- **Task**:
Your job with the data below is to output exactly the lines from the one holding "おすすめのメールレディサイト (83, 162)" down to the one holding "[Kunjungi Instagram @infoBMKG] (881, 2301)", both included, and no others.

Stored data:

+++

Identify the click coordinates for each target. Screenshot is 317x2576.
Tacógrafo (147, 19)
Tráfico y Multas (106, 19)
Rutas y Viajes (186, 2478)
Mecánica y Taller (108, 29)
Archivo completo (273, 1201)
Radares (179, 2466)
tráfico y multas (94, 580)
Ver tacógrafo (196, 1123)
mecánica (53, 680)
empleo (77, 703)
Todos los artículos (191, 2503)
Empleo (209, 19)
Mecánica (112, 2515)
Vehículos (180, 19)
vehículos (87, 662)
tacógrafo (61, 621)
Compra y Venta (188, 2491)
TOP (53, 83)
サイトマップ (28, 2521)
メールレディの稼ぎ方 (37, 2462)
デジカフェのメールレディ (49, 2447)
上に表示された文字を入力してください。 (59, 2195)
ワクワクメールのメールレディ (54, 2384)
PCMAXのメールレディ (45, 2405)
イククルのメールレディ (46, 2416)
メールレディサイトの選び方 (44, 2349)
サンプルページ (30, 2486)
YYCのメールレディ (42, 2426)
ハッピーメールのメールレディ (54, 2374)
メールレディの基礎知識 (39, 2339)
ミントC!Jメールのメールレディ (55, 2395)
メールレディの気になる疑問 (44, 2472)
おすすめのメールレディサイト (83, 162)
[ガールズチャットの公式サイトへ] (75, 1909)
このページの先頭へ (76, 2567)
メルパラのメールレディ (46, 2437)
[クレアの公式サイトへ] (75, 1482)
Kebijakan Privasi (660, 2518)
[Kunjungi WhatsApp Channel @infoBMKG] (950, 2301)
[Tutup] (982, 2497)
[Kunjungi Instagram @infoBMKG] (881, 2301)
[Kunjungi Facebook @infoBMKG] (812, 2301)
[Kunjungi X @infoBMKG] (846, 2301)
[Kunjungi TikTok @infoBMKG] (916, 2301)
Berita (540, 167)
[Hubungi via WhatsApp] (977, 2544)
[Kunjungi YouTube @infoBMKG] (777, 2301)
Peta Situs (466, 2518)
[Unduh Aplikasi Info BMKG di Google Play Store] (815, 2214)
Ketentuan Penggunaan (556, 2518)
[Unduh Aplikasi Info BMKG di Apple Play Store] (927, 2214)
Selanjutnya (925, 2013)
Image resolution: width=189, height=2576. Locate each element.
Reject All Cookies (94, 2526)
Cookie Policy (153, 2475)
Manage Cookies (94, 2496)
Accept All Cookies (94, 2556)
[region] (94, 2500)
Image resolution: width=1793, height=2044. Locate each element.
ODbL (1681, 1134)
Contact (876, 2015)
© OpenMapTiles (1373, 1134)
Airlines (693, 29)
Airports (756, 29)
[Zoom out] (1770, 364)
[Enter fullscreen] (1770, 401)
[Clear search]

+++

- **Expected output**:
おすすめのメールレディサイト (83, 162)
[ガールズチャットの公式サイトへ] (75, 1909)
このページの先頭へ (76, 2567)
メルパラのメールレディ (46, 2437)
[クレアの公式サイトへ] (75, 1482)
Kebijakan Privasi (660, 2518)
[Kunjungi WhatsApp Channel @infoBMKG] (950, 2301)
[Tutup] (982, 2497)
[Kunjungi Instagram @infoBMKG] (881, 2301)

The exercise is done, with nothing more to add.